Si ce livre nous paraît si stimulant, c'est qu'il dépasse son objet pour nous inviter à réfléchir sur notre condition dans le monde contemporain. S'il n'y a plus de guerre, dans un contexte circonscrit, alors ne peut-on pas dire que la logique du drone stipule que le monde entier est en guerre, et qu'il n'y a plus de paix, et qu'on peut frapper a tout moment n'importe qui. Le monde devient un immense terrain de chasse globalisé sous contrôle de l'empire. car telle est la conclusion politique de ce livre: la drone est l'arme de l'empire (ceux qui maitrisent la technique et le capital) dans un monde sous contrôle et sans dehors. Selon une logique d'escalade et de montée des tensions, on peut fort bien imaginer que des insurgés, voire que de vrais terroristes, s'emparent de cette technologie et la retournent contre les villes des pays utilisateurs. Le drone , a l'instar de la numérisation, brouille les repères et les limites classiques et mêle tout dans un même flux indistinct (guerre/paix) : c'est l'arme de l'empire, du monde globalisé sans dehors.
Enfin, c'est notre propre condition d'utilisateur d'écran et d'ordinateur qui est reflété par ces soldats d'un nouveau type. En effet, ils ne ressemblent pas tant à des soladats qu'à des employés de bureau d'aujourd'hui, le nez devant un écran.
Au fond, il nous semble qu'avec ce livre Chamayou a placé ses pas dans ceux du philosophe Gunther Anders, pourtant pas cité. Il fait avec le drone ce que celui-là a fait avec la bombe atomique. Et de fait, comme naguère le pilote du bombardier larguant la bombe atomique, le pilote de drone est le prototype du travailleur moderne qui peut faire le plus grand mal sans la moindre méchanceté, voire dans la plus grande innocence.

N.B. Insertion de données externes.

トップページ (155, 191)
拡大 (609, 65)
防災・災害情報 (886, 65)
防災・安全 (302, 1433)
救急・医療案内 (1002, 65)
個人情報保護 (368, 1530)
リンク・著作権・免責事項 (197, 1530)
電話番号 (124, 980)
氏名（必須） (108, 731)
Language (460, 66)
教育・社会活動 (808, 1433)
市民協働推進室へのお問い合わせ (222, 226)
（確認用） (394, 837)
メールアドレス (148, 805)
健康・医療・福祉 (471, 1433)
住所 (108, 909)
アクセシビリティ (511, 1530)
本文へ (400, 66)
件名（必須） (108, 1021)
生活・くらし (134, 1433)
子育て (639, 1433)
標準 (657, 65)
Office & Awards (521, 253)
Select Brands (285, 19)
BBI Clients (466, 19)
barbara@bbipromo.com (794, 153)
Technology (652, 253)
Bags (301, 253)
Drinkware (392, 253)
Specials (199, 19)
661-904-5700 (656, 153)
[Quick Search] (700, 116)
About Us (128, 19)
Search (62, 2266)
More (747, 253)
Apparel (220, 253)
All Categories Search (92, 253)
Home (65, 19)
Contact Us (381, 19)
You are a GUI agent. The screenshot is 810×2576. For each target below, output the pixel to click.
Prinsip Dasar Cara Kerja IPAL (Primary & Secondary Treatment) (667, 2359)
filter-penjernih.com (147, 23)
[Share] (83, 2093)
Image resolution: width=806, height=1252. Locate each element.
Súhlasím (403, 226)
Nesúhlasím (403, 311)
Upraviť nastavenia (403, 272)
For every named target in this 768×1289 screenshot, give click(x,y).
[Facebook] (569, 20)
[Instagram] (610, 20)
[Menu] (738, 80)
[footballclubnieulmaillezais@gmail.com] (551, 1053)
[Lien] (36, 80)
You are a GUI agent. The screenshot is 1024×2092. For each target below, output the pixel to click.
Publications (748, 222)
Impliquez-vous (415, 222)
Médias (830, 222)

Anders formulait la faille de notre monde moderne technologisé de la façon suivante : le décalage entre ce que nous sommes capable de produire et ce que nous sommes capable d'imaginer. Le drone vérifie plus que jamais cette idée cruciale. Reste la question ultime, que l'ouvrage laisse ouverte: l'arrivée de  l'ère des machines, de l'intelligence artificielle à l'image du film Terminator...On l'aura compris, Théorie du Drone est un brillant livre de  philosophie de la technique.